@Mallar: das ist wahr, allerdings wäre es vorstellbar, dass das betriebssystem auf einer minimalistischen cpu ala atom ausgeführt würde und software auf die massive parallele rechenleistung von gpus optimiert würde. so jedenfalls sieht es nvidia.
allerdings wäre das imho auch nicht die ideale lösung, da cpus in einigen bereichen durch ihre vielseitigere architektur und die befehlssatzerweiterungen einige unschlagbare vorteile zu bieten haben. so leicht kann das eine nicht das andere ersätzen. allerdings kann sich der schwerpunkt durch zuständigkeitsverschiebung verändern. so könnte man viele prozesse, die von parallelisierter leistung profitieren, auf die gpu verlagern, um so rechenleistung zu gewinnen. das würde wohl auch das wachstum der kernzahl bei cpus wieder beschränken, da dann mehr als 4 kerne wohl keinen wirklichen nutzen mehr bringen würden, weil die entsprechenden parallelisierbaren berechnungen dann ja nicht mehr auf der cpu stattfinden würden, sondern auf der gpu.

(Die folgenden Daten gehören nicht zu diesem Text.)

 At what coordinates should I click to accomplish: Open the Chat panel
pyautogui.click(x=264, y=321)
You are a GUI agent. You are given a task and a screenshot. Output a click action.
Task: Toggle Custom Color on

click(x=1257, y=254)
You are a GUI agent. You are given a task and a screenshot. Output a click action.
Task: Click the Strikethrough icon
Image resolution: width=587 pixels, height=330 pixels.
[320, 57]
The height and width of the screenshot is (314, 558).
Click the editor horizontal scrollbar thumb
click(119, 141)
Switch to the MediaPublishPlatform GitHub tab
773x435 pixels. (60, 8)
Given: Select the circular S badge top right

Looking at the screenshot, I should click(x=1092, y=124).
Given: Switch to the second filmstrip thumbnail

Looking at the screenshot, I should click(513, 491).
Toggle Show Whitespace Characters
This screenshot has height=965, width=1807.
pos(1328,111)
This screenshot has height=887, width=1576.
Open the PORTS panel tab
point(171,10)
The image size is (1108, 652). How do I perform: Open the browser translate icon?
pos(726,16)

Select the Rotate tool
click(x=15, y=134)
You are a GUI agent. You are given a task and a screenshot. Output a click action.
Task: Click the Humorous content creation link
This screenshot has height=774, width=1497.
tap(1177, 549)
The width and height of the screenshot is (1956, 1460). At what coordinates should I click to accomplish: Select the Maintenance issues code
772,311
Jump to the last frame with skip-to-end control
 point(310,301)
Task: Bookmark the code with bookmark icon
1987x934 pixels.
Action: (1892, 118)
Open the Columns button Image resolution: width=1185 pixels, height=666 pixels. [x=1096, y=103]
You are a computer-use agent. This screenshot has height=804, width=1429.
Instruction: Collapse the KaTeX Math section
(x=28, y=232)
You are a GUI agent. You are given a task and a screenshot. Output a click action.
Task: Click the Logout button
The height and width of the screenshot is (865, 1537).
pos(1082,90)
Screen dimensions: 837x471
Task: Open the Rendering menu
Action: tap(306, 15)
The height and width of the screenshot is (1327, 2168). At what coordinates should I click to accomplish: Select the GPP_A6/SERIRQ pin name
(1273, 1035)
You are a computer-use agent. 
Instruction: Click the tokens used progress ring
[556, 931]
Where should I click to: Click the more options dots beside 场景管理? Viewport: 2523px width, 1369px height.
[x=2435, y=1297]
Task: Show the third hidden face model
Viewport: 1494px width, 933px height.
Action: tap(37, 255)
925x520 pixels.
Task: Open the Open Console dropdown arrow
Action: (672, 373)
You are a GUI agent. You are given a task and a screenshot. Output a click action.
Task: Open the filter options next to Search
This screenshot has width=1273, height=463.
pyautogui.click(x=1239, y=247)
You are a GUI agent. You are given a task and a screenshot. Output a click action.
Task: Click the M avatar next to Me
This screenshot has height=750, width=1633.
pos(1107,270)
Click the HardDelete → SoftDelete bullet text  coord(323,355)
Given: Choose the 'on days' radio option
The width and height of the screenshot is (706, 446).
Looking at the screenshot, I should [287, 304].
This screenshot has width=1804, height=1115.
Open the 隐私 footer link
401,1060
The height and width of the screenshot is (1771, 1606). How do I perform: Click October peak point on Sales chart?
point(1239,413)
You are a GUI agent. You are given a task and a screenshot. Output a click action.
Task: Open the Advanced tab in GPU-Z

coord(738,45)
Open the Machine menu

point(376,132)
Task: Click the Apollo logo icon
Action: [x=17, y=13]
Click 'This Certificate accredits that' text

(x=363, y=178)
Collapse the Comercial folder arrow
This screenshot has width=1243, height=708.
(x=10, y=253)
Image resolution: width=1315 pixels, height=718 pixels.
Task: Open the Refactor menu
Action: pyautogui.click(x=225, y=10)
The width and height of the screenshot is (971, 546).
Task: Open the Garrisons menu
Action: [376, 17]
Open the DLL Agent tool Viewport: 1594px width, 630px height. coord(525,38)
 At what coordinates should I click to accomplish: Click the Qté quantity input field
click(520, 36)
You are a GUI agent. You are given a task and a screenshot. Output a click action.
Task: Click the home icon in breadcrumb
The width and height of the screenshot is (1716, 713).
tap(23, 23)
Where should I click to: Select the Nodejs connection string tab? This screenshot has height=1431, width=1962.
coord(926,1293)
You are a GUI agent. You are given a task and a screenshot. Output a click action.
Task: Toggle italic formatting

aber das ist nur ein mögliches szenario. intel würde es am liebsten umgekehrt machen, und aufgaben der gpu durch befehlssatzerweiterungen mit in die cpu verlagern, was imho aber weit weniger sinnvoll wäre, da die meisten aufgaben der gpu aus massig parallelisierbaren aufgaben besteht, welche eine cpu wohl niemlas in vergleichbarem tempo abarbeiten könnte, es sei denn sie hätte ähnlich viele kerne wie die gpu shader zur verfügung. bei derzeit 240 shader (nv) bzw 800 (theoretische) shader (ati) und steigender tendenz ist das aber wohl eher unwahrscheinlich.